How do we ensure adequate personal and data security in whistleblowing? This is one of the greatest concerns companies have when setting up their whistleblowing systems. That’s why we have dedicated an entire chapter to security in whistleblowing in WhistleB’s new handbook The ABC guide for establishing a whistleblowing solution that increases customer and employee satisfaction.
This article is the fourth in a series of summer blog articles publishing excerpts from the new handbook. The handbook covers resources, how to get the cases in, legal aspects, culture and yes, data security in whistleblowing, the topic of this article.
Security in whistleblowing – must-haves when selecting your solution provider
Security in whistleblowing matters – because trustworthiness is everything when handling sensitive data. Generating trust requires that you protect the whistleblower and those accused, and you protect sensitive data. This is best done through secure whistleblowing systems.
Security in whistleblowing protects anonymous whistleblowers
Based on many years of customer experience, we know that whistleblower anonymity is essential to getting business-critical information, and thus getting greater value from a whistleblowing solution. Quite simply, if whistleblowers are permitted to remain anonymous, there will be greater trust in the system and more insightful information is likely to be reported.
Any whistleblower wanting to remain anonymous needs to trust that the whistleblowing solution will safeguard their anonymity, all the way from reporting through dialogue, any follow-up case management, investigation and closure. Secure, technology-based solutions are the way to ensure such extensive anonymity. So, what is needed for a whistleblowing solution to guarantee that a whistleblower will remain anonymous?
- An external whistleblowing solution that is separate from an organisation’s own IT environment is an effective option, and it may also be the most efficient way to get up and running. The whistleblowing system should ensure the whistleblower can be anonymous and not be tracked through company firewalls. That is why you should not run a whistleblowing system within your own IT environment, but in a separate environment instead.
- Meta-data related to a whistleblower should not be tracked or traceable. Avoid logging any data that could track a whistleblower, such as IP addresses.
- The whistleblowing solution should include a secure encrypted reporting channel that allows the whistleblower to remain anonymous even during the follow-up dialogue. This enables the case manager to ask for essential follow-up data.
Anonymity must be technologically ensured. Anonymity by policy is simply not sufficient.

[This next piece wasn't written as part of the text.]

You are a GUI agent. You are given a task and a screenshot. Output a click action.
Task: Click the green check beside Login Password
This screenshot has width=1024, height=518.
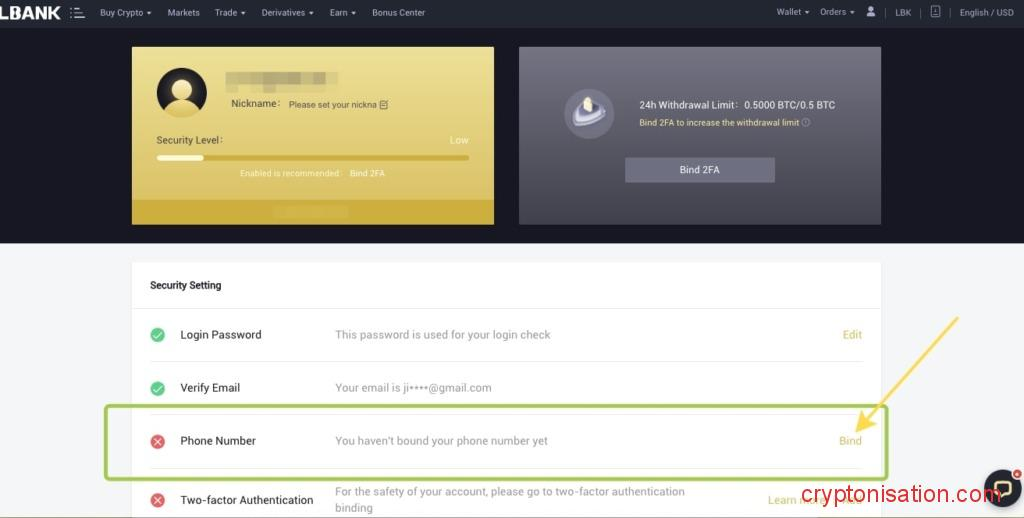pyautogui.click(x=158, y=335)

Security in whistleblowing protects sensitive data
We cannot emphasise the importance of secure data management enough. Most of us need to rely on experts to get IT security right, so the trick is to choose an external provider with documented competence in data security. With an external developer you avoid in-house developers having access to your code or data.
Some of the key security features you should look for when selecting your whistleblowing solution provider include:
- Secure multi-factor authentication
- Intrusion detection and prevention
- Encryption of data in transmission and in storage
- Activity logs by case and by users
- Redundancy of data (to never lose data)

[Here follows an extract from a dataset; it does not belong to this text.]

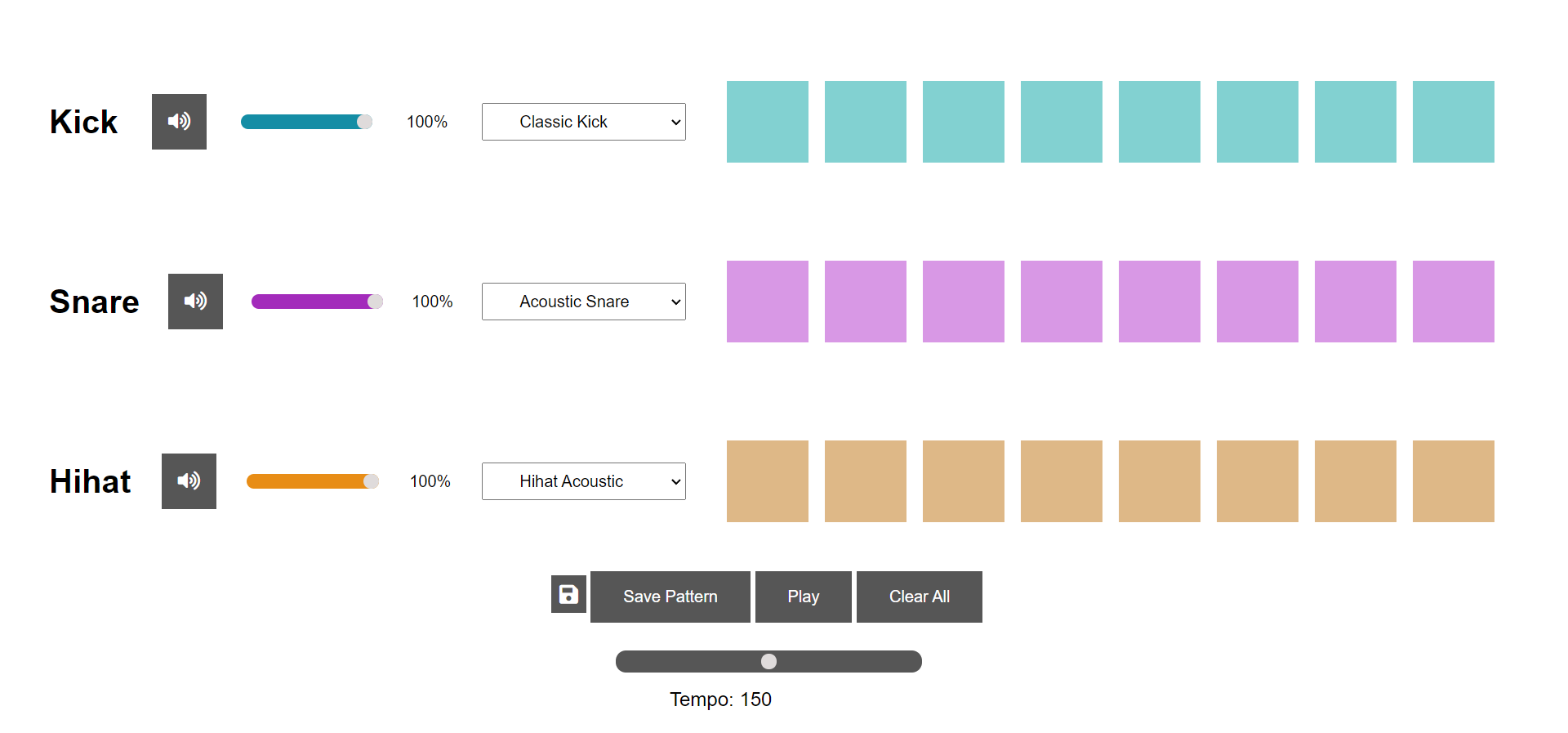Image resolution: width=1568 pixels, height=733 pixels.
Task: Click the Hihat orange volume slider
Action: coord(313,481)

The system should be developed according to the principle of “security by design”. What does this mean? All communication and investigation documents should be maintained within a protected case management application. Case managers should be guided by the application to manage cases and data correctly. One example of this is that it should be as intuitive as possible to close a case appropriately, i.e., remove personal data before permanent archiving (for data controllers in the EU). As another example, case managers should be notified of important activities and further, it should be easy to communicate securely between appointed case managers.

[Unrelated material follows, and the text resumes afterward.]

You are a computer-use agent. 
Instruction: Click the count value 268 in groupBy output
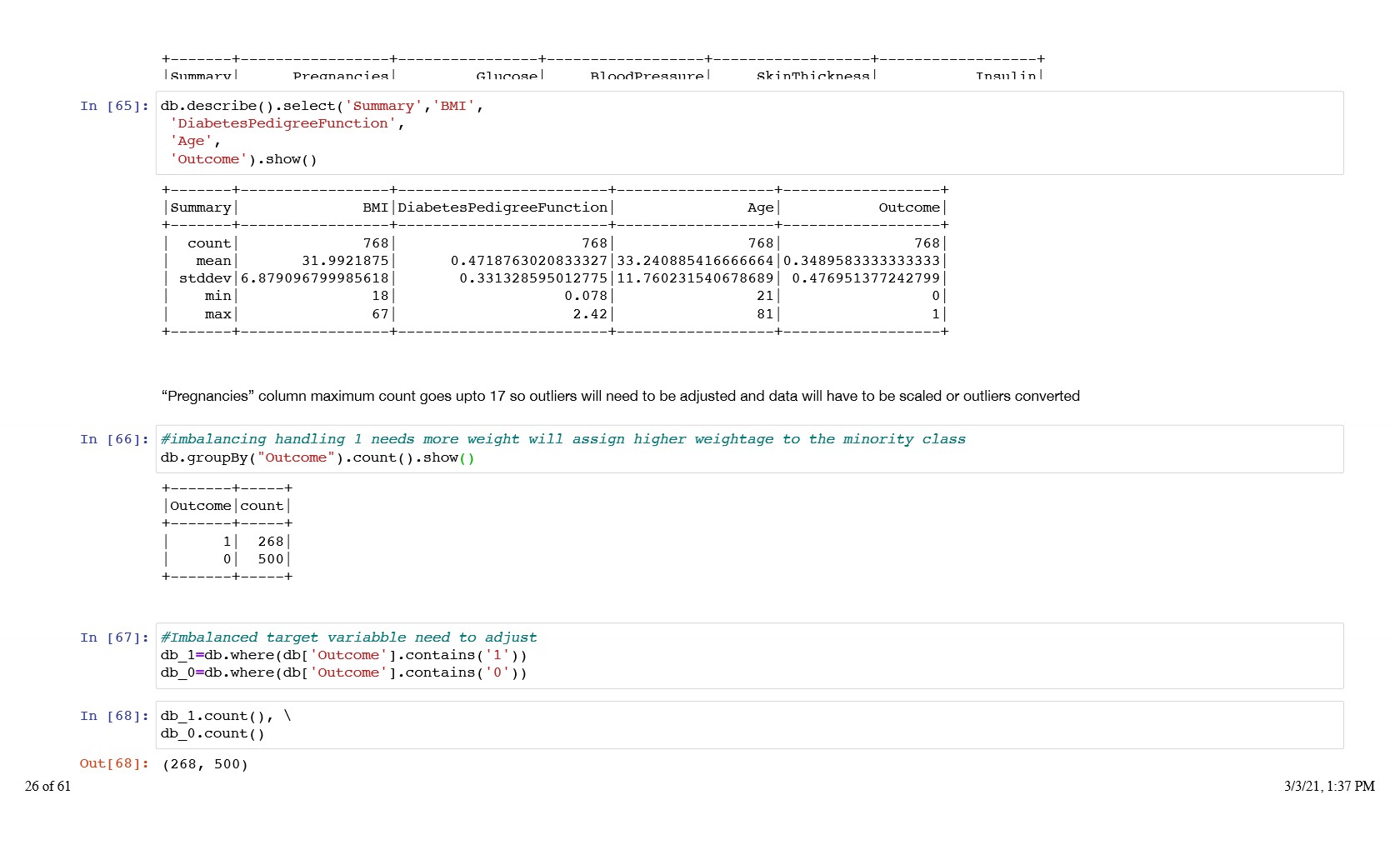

Security in whistleblowing must be built on secure technical processes designed to make it as difficult as possible to override controls. Security only by policy is not sufficient.
Go digital to enhance security in whistleblowing
A digital whistleblowing system significantly reduces information security risks. Importantly, risks are minimised when data exists in the digital whistleblowing solution throughout the entire case management process and does not sit in any one person’s inbox or computer. Critical data that is better protected in a digital reporting and case management system can include the dialogue with the whistleblower, investigation material, assignments, audit trails, and archived and deleted data.
There is a further advantage to using a digitally-enabled reporting and case management system. The structure and automated processes provided support secure processes and reduce the latency time for the handling of a report, making the process more efficient. Thus, the simplicity of digital whistleblowing systems makes them both an efficient and a cost-effective option.
Threats to security in whistleblowing are ever-changing and need to be monitored continuously. Make sure your digital whistleblowing system undergoes regular professional penetration and vulnerability testing. Your supplier should ensure the system is monitored at all times to mitigate data security risks so that your information and any personal data in the system is systematically protected. Data security monitoring should also apply to your supplier’s sub-suppliers such as IT platform providers, data storage providers and so on. Look for a whistleblowing system that adheres to all relevant international information security standards.
WhistleB believes that there is no excuse for not doing everything you can to select a provider with data security as the highest priority. But security does not end there. We have seen cases where confidential and sensitive data is shared with colleagues or friends. Always keep security top of mind throughout the entire process. Security in whistleblowing is everything because trustworthiness is everything.